License changes at HashiCorp and the sudden sale to IBM last year culminated in the OpenTofu fork that has just reached version 1.10.

But disquiet about the license status or cost of Terraform isn’t the only reason some platform engineering teams have been looking for an alternative to traditional Infrastructure as Code (IaC) approaches.

Powerful as Terraform is, it was never designed to run as a service, and if you want to use Kubernetes as a universal control plane, suggest some, why not use that for everything on your platform down to the infrastructure, including local and cloud resources as well as applications?

Hand in hand

The traditional approach is to combine IaC for handling common infrastructure resources (networks, traffic ingress, centralised logging pipelines, security tools and so on) with operators.

The latter encode expertise and best practices for installing and maintaining complex applications, and can be used for handling backup, disaster recovery and failover, automatic restarts, zero-downtime rolling upgrades, resizing, scaling based on load (even for resources that don’t have that built in) and so on. 

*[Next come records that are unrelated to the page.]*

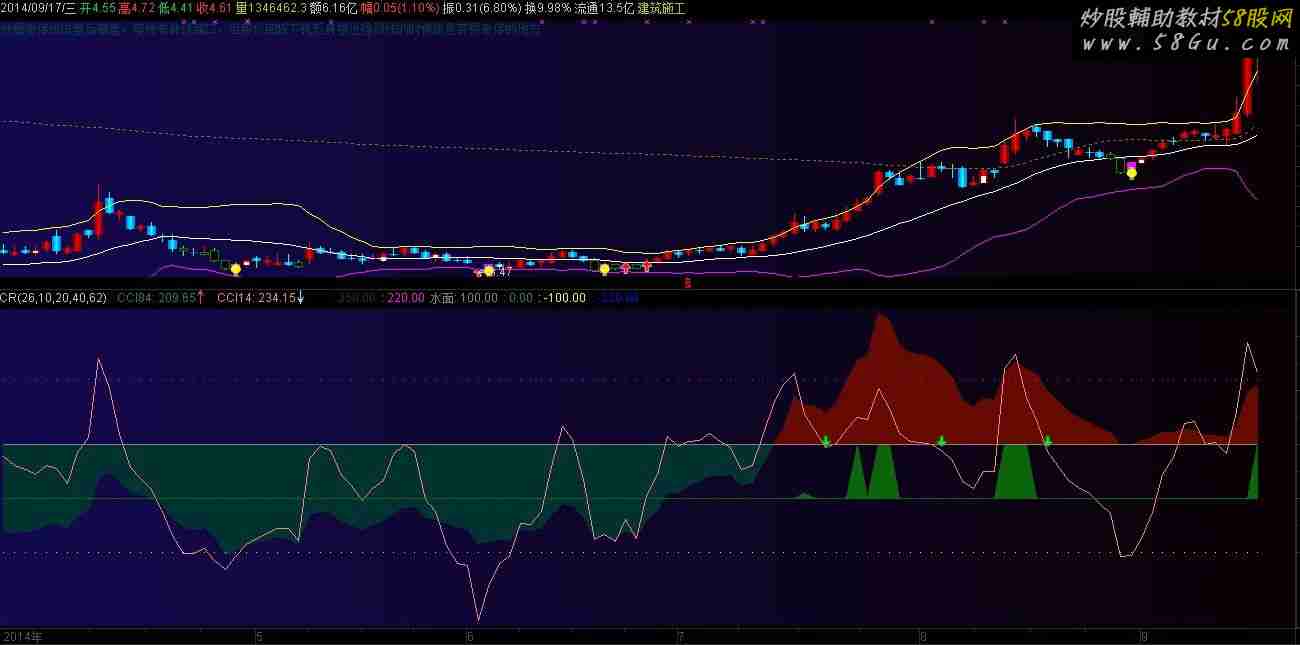
Task: Click the middle green down arrow marker
Action: click(x=941, y=441)
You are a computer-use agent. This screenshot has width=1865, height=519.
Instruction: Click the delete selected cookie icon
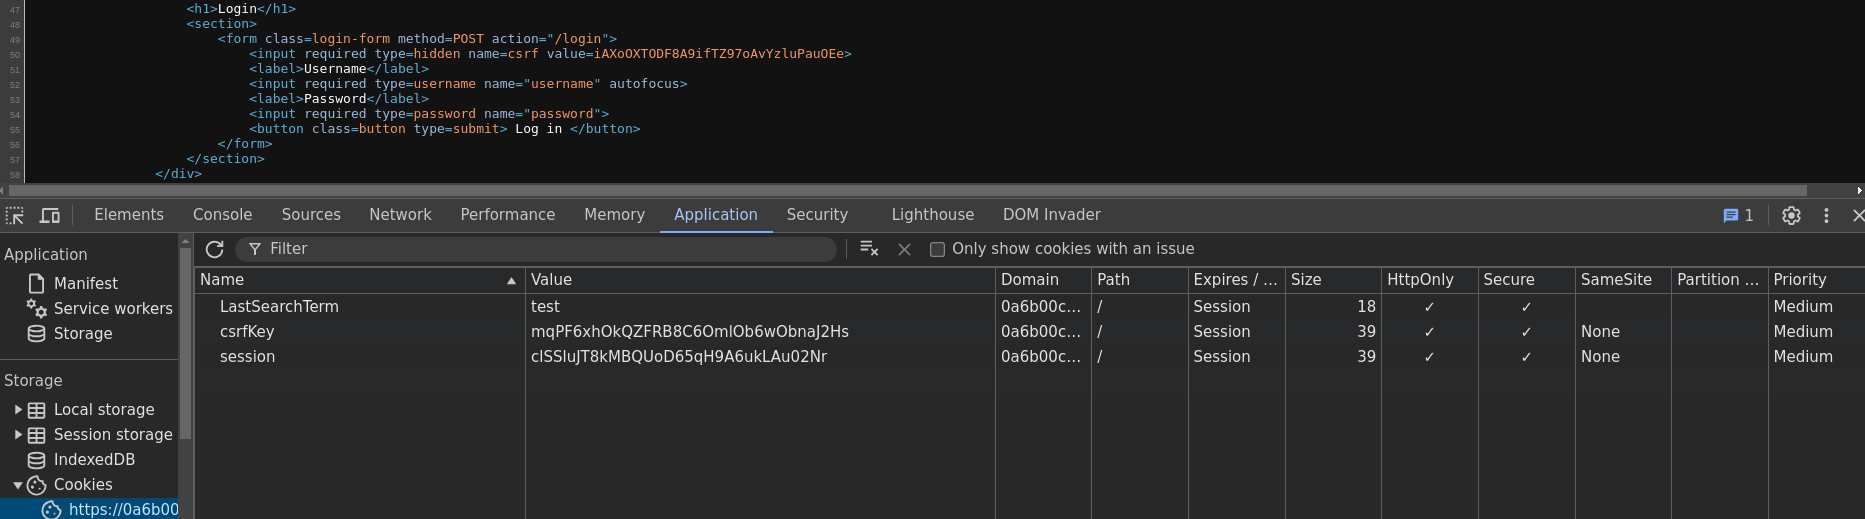pyautogui.click(x=904, y=249)
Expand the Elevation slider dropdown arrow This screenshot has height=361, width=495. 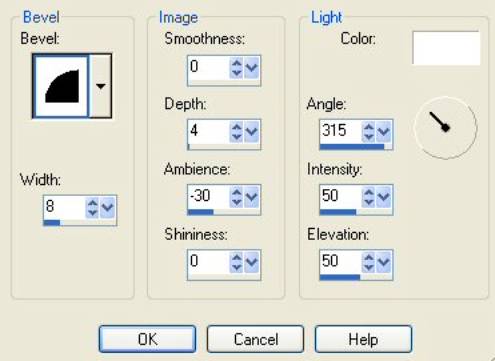coord(384,262)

Operators put that knowledge right into the Kubernetes control plane, where you can take advantage of drift detection and reconciliation as well as RBAC, especially if you’re using Argo or Flux. “You can speak to your database in the Kubernetes native language,” explains Michal Nosek, an enterprise architect at Percona (which uses operators to install multiple databases in its Everest data platform).

“Traditional IaC tools like Terraform and Pulumi are excellent for provisioning infrastructure, but they typically stop at the initial deployment phase,” Mirantis VP Randy Bias points out. “Operators go further; they continuously observe the actual state of resources and reconcile them with the desired state.”

In theory, that turns installing even a complex application like a database to a single configuration step, Nosek says. “It doesn't matter how complex a database cluster you want, how many replicas, how much high availability you need, and what types of complex backups you need.” The operator handles the complexity. “You don't need to figure out all those details on your own: how to manage database passwords and secrets and integrated monitoring solutions, how to deploy replicas in what order, what versions and so forth.” 

Operators also fill a gap in Terraform’s declarative paradigm. “I think that’s sometimes why people hate Terraform: because they try to describe how to make things happen and that really becomes problematic.”

Beyond databases 

Helm charts remain the best way to install simpler applications, but operators are popular for stateful workloads like databases which haven’t always fit the Kubernetes paradigm (although newer features like volume expansion through the Kubernetes storage interface simplify things). 

Operators are ideal for complex application lifecycle management, Bias points out: “especially for services that involve state, dependencies, or multi-step orchestration”. 

The backing store for cluster date in Kubernetes, etcd is infrastructure that looks a lot like a complex application.

“If you add a replica to etcd, there's an protocol that needs to be executed to add it to the quorum; you need to add it as a read-only replica first to sync the state, and then, once it is synced you can add it to the quorum but you have to have the right number in the quorum so you need the right number of replicas,” explains Brian Grant, ConfigHub CTO and the original Kubernetes API design lead. “There’s a complex protocol for ensuring the correct behaviour of the etcd cluster and just installing it with a Helm chart is not going to do that for you.”